--- start ---

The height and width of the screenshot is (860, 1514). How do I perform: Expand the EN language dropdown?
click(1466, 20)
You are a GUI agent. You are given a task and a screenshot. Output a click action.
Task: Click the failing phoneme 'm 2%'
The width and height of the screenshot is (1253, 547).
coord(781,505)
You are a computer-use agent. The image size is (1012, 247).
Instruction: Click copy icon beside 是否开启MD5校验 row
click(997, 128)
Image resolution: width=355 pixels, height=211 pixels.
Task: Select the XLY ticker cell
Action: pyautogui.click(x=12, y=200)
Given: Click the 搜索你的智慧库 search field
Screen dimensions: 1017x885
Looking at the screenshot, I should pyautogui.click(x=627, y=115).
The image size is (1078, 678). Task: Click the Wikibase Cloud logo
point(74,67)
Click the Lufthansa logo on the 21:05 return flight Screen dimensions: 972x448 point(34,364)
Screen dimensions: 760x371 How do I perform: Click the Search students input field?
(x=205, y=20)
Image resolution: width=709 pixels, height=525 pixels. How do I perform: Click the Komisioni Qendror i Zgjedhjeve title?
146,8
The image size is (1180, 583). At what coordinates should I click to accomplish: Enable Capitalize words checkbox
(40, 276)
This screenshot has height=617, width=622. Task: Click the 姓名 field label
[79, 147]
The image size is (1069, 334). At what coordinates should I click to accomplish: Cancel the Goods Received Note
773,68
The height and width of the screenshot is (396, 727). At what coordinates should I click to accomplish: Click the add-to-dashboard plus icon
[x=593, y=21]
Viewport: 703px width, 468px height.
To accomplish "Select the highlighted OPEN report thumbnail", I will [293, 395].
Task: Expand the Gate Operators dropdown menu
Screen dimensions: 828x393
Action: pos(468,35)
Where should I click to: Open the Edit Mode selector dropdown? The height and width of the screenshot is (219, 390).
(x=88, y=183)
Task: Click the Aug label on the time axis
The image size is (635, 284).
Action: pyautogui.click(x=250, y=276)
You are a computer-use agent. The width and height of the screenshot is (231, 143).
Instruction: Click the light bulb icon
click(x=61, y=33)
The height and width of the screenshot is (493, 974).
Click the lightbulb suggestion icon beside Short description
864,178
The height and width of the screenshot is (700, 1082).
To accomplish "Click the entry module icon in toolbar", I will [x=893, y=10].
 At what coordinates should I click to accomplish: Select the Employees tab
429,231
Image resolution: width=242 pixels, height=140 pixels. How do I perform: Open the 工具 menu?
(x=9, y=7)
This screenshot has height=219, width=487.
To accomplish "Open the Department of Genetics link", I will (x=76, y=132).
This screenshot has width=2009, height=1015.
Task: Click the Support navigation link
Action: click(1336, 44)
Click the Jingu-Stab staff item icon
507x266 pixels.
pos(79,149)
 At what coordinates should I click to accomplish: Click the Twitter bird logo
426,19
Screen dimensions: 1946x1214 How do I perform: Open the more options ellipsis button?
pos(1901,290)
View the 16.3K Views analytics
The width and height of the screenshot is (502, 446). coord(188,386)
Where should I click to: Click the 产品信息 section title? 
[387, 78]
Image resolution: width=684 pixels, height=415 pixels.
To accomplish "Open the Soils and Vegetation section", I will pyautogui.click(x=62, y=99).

--- end ---

#### SET PROBLEM
Rewrite the lines of the items above as a numbered list, leaving out any blank lines.

#### RESULT OF THE TASK
1. The height and width of the screenshot is (860, 1514). How do I perform: Expand the EN language dropdown?
2. click(1466, 20)
3. You are a GUI agent. You are given a task and a screenshot. Output a click action.
4. Task: Click the failing phoneme 'm 2%'
5. The width and height of the screenshot is (1253, 547).
6. coord(781,505)
7. You are a computer-use agent. The image size is (1012, 247).
8. Instruction: Click copy icon beside 是否开启MD5校验 row
9. click(997, 128)
10. Image resolution: width=355 pixels, height=211 pixels.
11. Task: Select the XLY ticker cell
12. Action: pyautogui.click(x=12, y=200)
13. Given: Click the 搜索你的智慧库 search field
14. Screen dimensions: 1017x885
15. Looking at the screenshot, I should pyautogui.click(x=627, y=115).
16. The image size is (1078, 678). Task: Click the Wikibase Cloud logo
17. point(74,67)
18. Click the Lufthansa logo on the 21:05 return flight Screen dimensions: 972x448 point(34,364)
19. Screen dimensions: 760x371 How do I perform: Click the Search students input field?
20. (x=205, y=20)
21. Image resolution: width=709 pixels, height=525 pixels. How do I perform: Click the Komisioni Qendror i Zgjedhjeve title?
22. 146,8
23. The image size is (1180, 583). At what coordinates should I click to accomplish: Enable Capitalize words checkbox
24. (40, 276)
25. This screenshot has height=617, width=622. Task: Click the 姓名 field label
26. [79, 147]
27. The image size is (1069, 334). At what coordinates should I click to accomplish: Cancel the Goods Received Note
28. 773,68
29. The height and width of the screenshot is (396, 727). At what coordinates should I click to accomplish: Click the add-to-dashboard plus icon
30. [x=593, y=21]
31. Viewport: 703px width, 468px height.
32. To accomplish "Select the highlighted OPEN report thumbnail", I will [293, 395].
33. Task: Expand the Gate Operators dropdown menu
34. Screen dimensions: 828x393
35. Action: pos(468,35)
36. Where should I click to: Open the Edit Mode selector dropdown? The height and width of the screenshot is (219, 390).
37. (x=88, y=183)
38. Task: Click the Aug label on the time axis
39. The image size is (635, 284).
40. Action: pyautogui.click(x=250, y=276)
41. You are a computer-use agent. The width and height of the screenshot is (231, 143).
42. Instruction: Click the light bulb icon
43. click(x=61, y=33)
44. The height and width of the screenshot is (493, 974).
45. Click the lightbulb suggestion icon beside Short description
46. 864,178
47. The height and width of the screenshot is (700, 1082).
48. To accomplish "Click the entry module icon in toolbar", I will [x=893, y=10].
49.  At what coordinates should I click to accomplish: Select the Employees tab
50. 429,231
51. Image resolution: width=242 pixels, height=140 pixels. How do I perform: Open the 工具 menu?
52. (x=9, y=7)
53. This screenshot has height=219, width=487.
54. To accomplish "Open the Department of Genetics link", I will (x=76, y=132).
55. This screenshot has width=2009, height=1015.
56. Task: Click the Support navigation link
57. Action: click(1336, 44)
58. Click the Jingu-Stab staff item icon
59. 507x266 pixels.
60. pos(79,149)
61.  At what coordinates should I click to accomplish: Click the Twitter bird logo
62. 426,19
63. Screen dimensions: 1946x1214 How do I perform: Open the more options ellipsis button?
64. pos(1901,290)
65. View the 16.3K Views analytics
66. The width and height of the screenshot is (502, 446). coord(188,386)
67. Where should I click to: Click the 产品信息 section title? 
68. [387, 78]
69. Image resolution: width=684 pixels, height=415 pixels.
70. To accomplish "Open the Soils and Vegetation section", I will pyautogui.click(x=62, y=99).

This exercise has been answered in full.